TO DO: Your job is to write out each record exactly, leaving none out.

======== DATA IN THIS EXERCISE ========

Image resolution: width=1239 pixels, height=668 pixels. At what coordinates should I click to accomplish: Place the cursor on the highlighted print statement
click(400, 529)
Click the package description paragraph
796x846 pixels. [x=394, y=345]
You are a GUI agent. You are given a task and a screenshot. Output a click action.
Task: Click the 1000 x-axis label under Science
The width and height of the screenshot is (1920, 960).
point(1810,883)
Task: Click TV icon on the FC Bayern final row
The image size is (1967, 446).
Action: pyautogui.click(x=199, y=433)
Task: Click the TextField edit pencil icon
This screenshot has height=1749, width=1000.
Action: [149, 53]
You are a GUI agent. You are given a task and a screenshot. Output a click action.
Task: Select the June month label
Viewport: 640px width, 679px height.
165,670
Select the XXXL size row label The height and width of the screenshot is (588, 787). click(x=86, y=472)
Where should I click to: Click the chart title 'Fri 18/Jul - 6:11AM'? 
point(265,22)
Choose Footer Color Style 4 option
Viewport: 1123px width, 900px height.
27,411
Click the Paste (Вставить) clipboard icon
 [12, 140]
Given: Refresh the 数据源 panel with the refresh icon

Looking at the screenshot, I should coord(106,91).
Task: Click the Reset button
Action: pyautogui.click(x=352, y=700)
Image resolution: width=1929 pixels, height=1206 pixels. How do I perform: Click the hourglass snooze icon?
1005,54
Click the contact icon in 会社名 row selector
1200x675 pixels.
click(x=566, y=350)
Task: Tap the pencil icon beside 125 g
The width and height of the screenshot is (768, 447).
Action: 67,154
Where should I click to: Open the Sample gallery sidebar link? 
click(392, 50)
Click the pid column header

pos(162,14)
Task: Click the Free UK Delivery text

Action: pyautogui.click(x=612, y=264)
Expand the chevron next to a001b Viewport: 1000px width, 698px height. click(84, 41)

========

TASK RESPONSE:
Image resolution: width=1239 pixels, height=668 pixels. At what coordinates should I click to accomplish: Place the cursor on the highlighted print statement
click(400, 529)
Click the package description paragraph
796x846 pixels. [x=394, y=345]
You are a GUI agent. You are given a task and a screenshot. Output a click action.
Task: Click the 1000 x-axis label under Science
The width and height of the screenshot is (1920, 960).
point(1810,883)
Task: Click TV icon on the FC Bayern final row
The image size is (1967, 446).
Action: pyautogui.click(x=199, y=433)
Task: Click the TextField edit pencil icon
This screenshot has height=1749, width=1000.
Action: [149, 53]
You are a GUI agent. You are given a task and a screenshot. Output a click action.
Task: Select the June month label
Viewport: 640px width, 679px height.
165,670
Select the XXXL size row label The height and width of the screenshot is (588, 787). click(x=86, y=472)
Where should I click to: Click the chart title 'Fri 18/Jul - 6:11AM'? 
point(265,22)
Choose Footer Color Style 4 option
Viewport: 1123px width, 900px height.
27,411
Click the Paste (Вставить) clipboard icon
 [12, 140]
Given: Refresh the 数据源 panel with the refresh icon

Looking at the screenshot, I should coord(106,91).
Task: Click the Reset button
Action: pyautogui.click(x=352, y=700)
Image resolution: width=1929 pixels, height=1206 pixels. How do I perform: Click the hourglass snooze icon?
1005,54
Click the contact icon in 会社名 row selector
1200x675 pixels.
click(x=566, y=350)
Task: Tap the pencil icon beside 125 g
The width and height of the screenshot is (768, 447).
Action: 67,154
Where should I click to: Open the Sample gallery sidebar link? 
click(392, 50)
Click the pid column header

pos(162,14)
Task: Click the Free UK Delivery text

Action: pyautogui.click(x=612, y=264)
Expand the chevron next to a001b Viewport: 1000px width, 698px height. click(84, 41)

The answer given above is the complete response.